E quais são os níveis de motivação quando olha para uma bancada e não vê adeptos?
No início, sinceramente, lidei bem com isso. Nessa altura queríamos era acabar o campeonato, faltavam só dez jogos e queríamos qualificar-nos para a Liga Europa. Agora está a tornar-se estranho, temos a sensação de que falta sempre alguma coisa. São tantos jogos, tanto tempo, que isto está a perder um bocado de graça. Acredito que as coisas podem voltar ao normal em breve.

Já que falamos em adeptos, está a gostar de viver em Vila do Conde e em fazer parte da comunidade? Foi fácil adaptar-se à cidade, depois de tantos anos em Londres?
Muito fácil. O clima no inverno pode ser duro, mas no verão é ótimo. Em Londres demorava 45 minutos a chegar do treino a casa, aqui demoro cinco ou dez. Fui pai há alguns meses, temos um bebé e por isso também ficamos mais tempo em casa. Levo uma vida sossegada, chego a casa e pego no meu filho para dar uma caminhada, é ótimo viver assim. Tenho um filho português (risos).

Foi pai em maio, em plena pandemia. Como geriu emocionalmente a preocupação com o seu filho num período tão complicado?
Havia muitas dúvidas, muito medo de contrair o vírus. A minha mulher tinha muito medo de sair de casa quando estava grávida. Felizmente tudo correu bem, eles foram super bem tratados no hospital e estão ótimos. Temos sido abençoados.

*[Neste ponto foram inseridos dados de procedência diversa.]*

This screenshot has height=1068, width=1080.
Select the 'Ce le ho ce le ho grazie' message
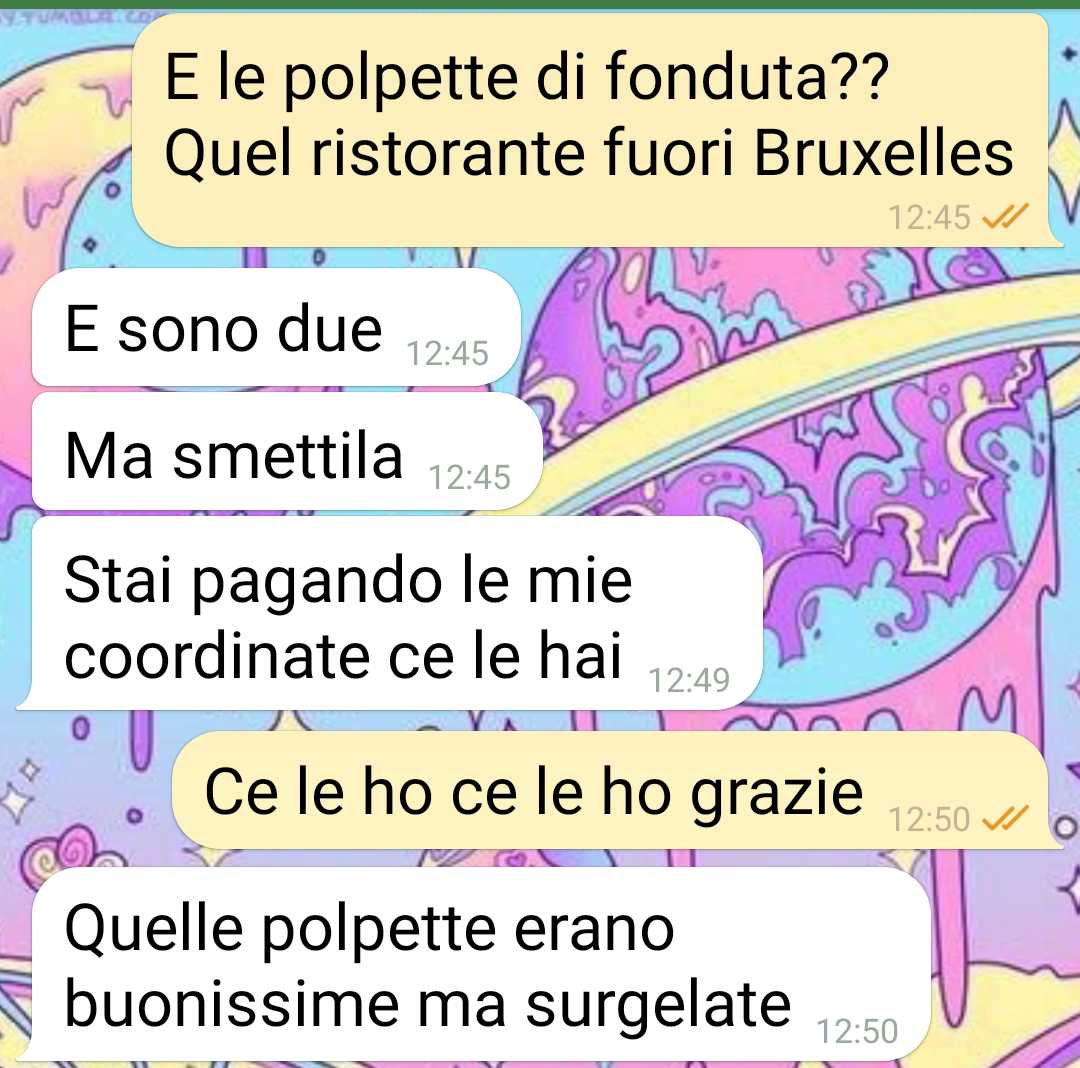616,790
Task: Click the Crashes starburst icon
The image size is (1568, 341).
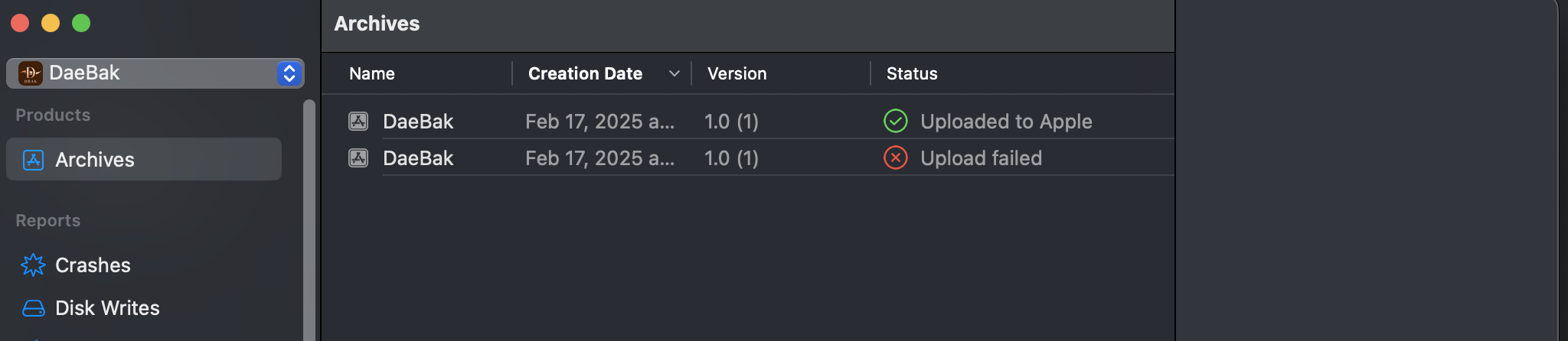Action: [34, 265]
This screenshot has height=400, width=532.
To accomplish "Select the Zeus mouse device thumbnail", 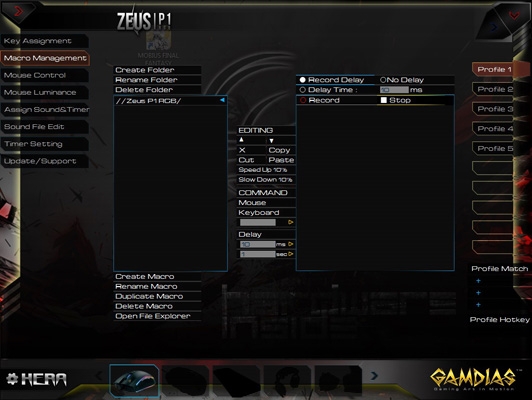I will tap(134, 380).
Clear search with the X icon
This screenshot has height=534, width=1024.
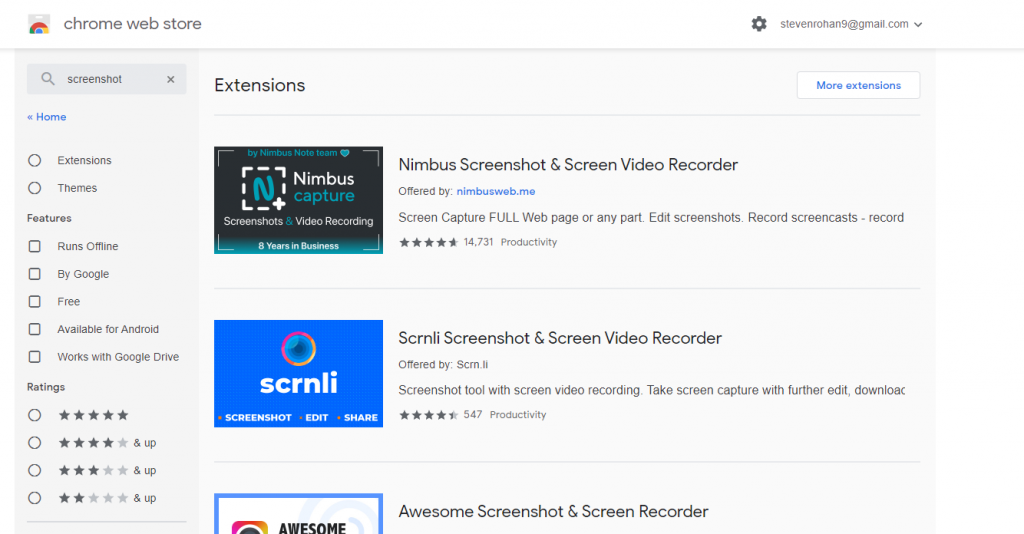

O que gosta mais da vida em Portugal e o que gosta menos?
Bem, uma das coisas que eu gostava da vida em Londres eram os amigos que eu tinha. Porquê? Porque quase todos eles eram de fora do futebol e isso permitia desligar-me do trabalho quando estava fora dos treinos e dos jogos. Em Portugal… gosto muito do tipo de vida que agora levo, mais familiar. Os meus pais também estão cá muitas vezes, adoram Lisboa, querem estar com o neto. Só sinto falta dos meus amigos de fora do futebol, honestamente.

Qual é a grande diferença entre o Rio Ave e os clubes dos empréstimos anteriores?
Para começar, o Rio Ave deu-me a possibilidade de ficar dois anos. Não houve aquele fantasma do «em maio ele volta ao Chelsea». E isso faz toda a diferença.